Drei, vier Männer sprangen nach vorn und hielten die Kontrahenten fest, zerrten sie auseinander. »Seid ihr wahnsinnig? Müßt ihr euch unbedingt noch über der Leiche prügeln?« rief jemand erregt. »Wenn ihr euch totschlagen müßt, dann macht das draußen auf der Straße ab!«
»Ich bring ihn um«, keuchte Hawkens, von dem jeder wußte, daß er einer der besten und ältesten Freunde Samaras gewesen war. »Ich schlage diesen Dreckskerl tot, der nur an seine verdammten Dollars denken kann! Laßt mich los, damit ich ihn umbringen kann!«
MacNife hatte sich wieder gefaßt.
»Das Orchester wird in Zukunft auf Ihre Mitwirkung verzichten müssen, Hawkens«, sagte er kalt. »Ich möchte nichts mehr mit Ihnen zu tun haben. Packen Sie Ihre Sachen zusammen und verschwinden Sie.«
»Schmeißt ihn raus!« tobte Hawkens. »Oder ich bringe ihn um!«
MacNife verließ die Bühne freiwillig, als der herbeigerufene Notarzt kam, der aber auch nicht mehr tun konnte, als Franco Samaras Tod festzustellen. Eine halbe Stunde später wurde der Leichnam in einer schwarzen Kombilimousine fortgebracht.
Den Mann, der hinter der Bühne gestanden und zugesehen hatte, beachtete niemand. Ruhig stand er da, ein geschäftsmäßig kühles Lächeln um die dünnen Lippen. Seine Augenlider waren halb geschlossen, so konnte niemand erkennen, daß die Augen nahezu schwarz waren.
Schwarz und pupillenlos wie die des Toten.
***
Die Polizei interessierte sich für Franco Samaras abruptes Ableben. Zwei Beamte der Mordkomission, von denen niemand wußte, wer sie nun eigentlich herbeigerufen hatte, sprachen mit den Musikern des Orchesters und mit dem Manager MacNife. Daraus ging hervor, daß es keinen ersichtlichen Grund für Samaras Sterben gab. Der Mann war kerngesund gewesen, im besten Mannesalter und hatte niemals über irgendwelche Beschwerden geklagt. Somit war ein Mord nicht auszuschließen. Aber wer konnte ein Interesse daran haben, den bekannten und berühmten Dirigenten Franco Samara zu ermorden? Noch dazu während der Orchesterprobe auf der Konzertbühne?
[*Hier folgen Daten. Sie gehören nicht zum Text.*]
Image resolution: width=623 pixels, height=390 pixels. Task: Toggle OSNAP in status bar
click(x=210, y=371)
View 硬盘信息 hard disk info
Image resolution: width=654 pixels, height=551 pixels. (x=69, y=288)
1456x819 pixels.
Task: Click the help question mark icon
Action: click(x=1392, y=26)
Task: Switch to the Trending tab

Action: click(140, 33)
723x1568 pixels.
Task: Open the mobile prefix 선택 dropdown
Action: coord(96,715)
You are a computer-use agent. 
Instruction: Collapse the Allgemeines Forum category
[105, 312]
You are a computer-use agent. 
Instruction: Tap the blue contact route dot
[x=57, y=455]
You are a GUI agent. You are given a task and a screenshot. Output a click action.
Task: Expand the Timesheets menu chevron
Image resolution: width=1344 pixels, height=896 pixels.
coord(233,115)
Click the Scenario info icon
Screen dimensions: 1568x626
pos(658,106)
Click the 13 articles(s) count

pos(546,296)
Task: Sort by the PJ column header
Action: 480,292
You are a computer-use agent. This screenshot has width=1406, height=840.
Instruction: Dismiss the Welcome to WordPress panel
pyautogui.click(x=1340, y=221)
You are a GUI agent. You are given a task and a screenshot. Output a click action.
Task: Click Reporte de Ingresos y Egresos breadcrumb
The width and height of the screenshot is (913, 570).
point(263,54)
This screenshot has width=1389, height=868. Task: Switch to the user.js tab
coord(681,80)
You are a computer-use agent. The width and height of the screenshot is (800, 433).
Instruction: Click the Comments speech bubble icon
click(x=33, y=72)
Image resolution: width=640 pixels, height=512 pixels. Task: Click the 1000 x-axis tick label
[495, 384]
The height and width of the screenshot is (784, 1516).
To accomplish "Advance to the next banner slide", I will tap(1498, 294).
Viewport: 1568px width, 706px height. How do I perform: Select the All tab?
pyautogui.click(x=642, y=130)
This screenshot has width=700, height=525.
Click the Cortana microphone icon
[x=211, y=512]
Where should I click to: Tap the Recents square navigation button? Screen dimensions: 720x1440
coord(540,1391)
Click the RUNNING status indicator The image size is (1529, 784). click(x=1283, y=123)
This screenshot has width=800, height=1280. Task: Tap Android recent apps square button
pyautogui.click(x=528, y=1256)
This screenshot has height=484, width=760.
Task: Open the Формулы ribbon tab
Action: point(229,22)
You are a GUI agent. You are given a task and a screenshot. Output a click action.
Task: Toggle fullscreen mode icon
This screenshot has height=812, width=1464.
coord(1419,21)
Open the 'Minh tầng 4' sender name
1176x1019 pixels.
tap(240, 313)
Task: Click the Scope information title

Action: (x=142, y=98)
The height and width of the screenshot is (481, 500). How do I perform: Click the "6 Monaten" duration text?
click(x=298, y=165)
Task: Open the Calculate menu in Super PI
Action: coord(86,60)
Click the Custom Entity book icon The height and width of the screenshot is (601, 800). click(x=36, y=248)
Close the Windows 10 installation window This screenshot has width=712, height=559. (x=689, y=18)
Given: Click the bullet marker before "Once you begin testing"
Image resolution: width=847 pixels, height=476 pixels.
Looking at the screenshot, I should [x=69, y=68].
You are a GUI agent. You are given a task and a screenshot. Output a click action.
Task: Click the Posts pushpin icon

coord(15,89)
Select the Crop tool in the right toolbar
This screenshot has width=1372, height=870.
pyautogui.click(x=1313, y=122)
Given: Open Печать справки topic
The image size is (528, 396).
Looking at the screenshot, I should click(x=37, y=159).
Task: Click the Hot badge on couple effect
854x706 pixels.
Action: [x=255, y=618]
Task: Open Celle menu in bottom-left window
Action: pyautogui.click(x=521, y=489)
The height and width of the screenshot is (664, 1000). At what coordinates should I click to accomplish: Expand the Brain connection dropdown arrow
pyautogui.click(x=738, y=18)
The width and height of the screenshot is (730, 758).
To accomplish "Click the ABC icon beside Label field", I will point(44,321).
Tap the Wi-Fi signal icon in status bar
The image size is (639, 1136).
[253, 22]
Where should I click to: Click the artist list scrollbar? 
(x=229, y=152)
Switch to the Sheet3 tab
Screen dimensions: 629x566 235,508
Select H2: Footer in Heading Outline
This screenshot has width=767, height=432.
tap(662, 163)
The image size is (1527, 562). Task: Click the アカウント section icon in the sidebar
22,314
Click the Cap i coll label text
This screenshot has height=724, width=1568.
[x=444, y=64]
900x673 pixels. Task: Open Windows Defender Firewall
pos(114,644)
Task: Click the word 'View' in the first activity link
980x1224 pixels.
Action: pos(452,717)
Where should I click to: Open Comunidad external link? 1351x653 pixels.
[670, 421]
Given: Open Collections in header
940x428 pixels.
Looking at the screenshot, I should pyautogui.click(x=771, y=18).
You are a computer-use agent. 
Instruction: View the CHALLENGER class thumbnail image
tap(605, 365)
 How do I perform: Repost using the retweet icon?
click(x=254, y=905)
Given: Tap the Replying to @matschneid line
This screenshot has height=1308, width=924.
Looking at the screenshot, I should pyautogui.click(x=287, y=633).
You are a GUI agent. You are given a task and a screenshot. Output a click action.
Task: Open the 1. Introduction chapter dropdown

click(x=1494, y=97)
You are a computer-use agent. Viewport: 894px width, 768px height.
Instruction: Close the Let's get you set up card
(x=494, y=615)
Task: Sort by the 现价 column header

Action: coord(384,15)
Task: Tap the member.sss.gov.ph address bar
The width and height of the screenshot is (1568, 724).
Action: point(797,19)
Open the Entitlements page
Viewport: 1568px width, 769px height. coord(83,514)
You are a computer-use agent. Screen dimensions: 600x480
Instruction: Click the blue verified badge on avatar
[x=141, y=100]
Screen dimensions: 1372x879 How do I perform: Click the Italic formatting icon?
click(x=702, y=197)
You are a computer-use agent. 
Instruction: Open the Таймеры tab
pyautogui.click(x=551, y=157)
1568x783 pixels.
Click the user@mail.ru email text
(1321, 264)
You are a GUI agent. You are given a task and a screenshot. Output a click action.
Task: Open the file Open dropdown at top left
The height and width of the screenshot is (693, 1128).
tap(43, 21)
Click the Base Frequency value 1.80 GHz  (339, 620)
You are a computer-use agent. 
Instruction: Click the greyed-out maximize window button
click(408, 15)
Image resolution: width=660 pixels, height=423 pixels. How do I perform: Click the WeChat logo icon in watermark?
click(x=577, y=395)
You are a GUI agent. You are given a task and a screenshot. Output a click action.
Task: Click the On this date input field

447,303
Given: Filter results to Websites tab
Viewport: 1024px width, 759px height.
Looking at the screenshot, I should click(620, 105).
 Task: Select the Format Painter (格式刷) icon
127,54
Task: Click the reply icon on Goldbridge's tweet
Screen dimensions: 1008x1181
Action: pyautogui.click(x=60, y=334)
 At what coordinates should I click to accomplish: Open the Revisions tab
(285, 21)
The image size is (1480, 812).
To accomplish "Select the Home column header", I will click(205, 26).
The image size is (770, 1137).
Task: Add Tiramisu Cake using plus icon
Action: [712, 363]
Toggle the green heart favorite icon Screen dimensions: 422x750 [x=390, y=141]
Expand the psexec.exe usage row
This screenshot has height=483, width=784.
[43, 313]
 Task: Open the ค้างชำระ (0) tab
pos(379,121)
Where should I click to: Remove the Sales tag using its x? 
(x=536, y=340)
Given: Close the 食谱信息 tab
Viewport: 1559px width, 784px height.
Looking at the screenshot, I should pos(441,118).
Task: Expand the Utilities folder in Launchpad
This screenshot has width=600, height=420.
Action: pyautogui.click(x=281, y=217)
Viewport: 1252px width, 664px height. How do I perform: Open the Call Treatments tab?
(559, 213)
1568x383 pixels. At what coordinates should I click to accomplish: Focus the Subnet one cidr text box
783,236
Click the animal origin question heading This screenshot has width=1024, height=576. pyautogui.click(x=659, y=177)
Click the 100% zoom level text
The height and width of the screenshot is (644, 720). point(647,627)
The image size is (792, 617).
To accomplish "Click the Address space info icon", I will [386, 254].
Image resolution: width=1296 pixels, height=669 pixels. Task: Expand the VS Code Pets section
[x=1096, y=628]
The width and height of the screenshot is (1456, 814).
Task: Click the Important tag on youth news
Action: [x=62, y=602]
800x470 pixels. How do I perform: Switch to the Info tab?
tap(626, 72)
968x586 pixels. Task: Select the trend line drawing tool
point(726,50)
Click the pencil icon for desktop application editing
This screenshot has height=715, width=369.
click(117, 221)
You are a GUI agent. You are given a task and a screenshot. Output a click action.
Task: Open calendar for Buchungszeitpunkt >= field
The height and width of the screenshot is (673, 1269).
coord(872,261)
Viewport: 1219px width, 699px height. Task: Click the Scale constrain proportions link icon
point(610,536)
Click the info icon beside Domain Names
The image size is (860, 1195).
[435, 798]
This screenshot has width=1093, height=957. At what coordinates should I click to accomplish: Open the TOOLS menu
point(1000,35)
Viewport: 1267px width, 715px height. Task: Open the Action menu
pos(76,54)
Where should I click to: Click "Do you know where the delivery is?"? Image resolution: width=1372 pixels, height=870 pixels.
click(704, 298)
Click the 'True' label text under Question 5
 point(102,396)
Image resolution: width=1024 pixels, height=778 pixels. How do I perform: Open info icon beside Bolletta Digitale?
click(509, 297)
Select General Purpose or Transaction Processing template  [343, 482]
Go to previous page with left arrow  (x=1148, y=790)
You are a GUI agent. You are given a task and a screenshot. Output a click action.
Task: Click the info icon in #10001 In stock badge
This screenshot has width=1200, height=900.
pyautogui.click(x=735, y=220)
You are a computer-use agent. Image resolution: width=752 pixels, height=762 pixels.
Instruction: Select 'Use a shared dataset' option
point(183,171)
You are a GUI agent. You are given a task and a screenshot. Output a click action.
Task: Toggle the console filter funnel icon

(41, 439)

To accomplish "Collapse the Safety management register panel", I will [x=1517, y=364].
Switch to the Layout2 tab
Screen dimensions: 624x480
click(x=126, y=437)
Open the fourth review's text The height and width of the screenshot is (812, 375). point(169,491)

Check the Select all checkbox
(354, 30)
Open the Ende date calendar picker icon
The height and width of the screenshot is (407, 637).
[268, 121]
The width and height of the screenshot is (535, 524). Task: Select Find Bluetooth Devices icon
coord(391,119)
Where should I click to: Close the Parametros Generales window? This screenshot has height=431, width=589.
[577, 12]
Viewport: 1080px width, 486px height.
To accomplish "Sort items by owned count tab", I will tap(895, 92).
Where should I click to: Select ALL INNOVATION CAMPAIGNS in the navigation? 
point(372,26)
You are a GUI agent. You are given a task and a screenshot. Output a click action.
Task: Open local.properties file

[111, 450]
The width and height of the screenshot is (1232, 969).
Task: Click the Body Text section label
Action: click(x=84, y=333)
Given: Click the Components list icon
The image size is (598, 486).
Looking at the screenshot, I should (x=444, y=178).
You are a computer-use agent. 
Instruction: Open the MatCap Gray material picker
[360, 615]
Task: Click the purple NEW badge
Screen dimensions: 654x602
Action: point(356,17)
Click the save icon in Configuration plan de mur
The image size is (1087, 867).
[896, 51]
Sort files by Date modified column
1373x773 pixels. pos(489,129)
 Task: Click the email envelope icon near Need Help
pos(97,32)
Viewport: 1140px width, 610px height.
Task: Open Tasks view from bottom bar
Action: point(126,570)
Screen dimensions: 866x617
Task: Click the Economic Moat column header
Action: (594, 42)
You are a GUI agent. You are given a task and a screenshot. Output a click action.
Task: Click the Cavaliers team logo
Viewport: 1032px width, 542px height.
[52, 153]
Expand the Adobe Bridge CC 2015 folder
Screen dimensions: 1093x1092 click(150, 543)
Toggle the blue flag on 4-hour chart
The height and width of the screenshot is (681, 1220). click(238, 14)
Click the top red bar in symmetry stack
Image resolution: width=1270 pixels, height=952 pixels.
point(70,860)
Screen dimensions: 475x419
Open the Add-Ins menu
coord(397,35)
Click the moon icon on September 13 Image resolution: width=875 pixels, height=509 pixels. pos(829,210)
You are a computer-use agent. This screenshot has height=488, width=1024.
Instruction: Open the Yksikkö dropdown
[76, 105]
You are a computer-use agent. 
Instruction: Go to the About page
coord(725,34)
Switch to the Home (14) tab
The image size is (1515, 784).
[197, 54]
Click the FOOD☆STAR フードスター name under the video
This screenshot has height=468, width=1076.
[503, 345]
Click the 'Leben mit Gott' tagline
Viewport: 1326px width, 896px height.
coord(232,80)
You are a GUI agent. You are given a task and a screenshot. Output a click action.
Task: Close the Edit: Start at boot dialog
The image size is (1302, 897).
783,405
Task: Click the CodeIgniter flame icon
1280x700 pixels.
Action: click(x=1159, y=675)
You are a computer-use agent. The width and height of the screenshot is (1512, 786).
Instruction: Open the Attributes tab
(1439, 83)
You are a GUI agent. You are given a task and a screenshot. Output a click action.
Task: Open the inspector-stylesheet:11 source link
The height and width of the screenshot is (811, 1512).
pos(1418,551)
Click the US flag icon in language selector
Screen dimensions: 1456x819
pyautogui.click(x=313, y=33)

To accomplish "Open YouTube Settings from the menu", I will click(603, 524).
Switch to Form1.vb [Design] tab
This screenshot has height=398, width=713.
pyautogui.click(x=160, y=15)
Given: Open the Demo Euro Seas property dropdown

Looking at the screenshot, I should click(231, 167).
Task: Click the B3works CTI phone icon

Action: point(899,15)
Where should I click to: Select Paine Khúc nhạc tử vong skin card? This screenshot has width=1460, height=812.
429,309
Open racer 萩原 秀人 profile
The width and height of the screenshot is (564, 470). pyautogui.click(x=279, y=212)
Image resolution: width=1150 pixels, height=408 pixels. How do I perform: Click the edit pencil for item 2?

Eine gerichtsmedizinische Untersuchung des Leichnams wurde beantragt und angeordnet. Drei Stunden später glaubten die Mediziner ihren Augen nicht zu trauen, weil der Tote im Moment, als sie ihre Skalpelle ansetzen wollten, die Lider öffnete und sie maßlos verblüfft ansah.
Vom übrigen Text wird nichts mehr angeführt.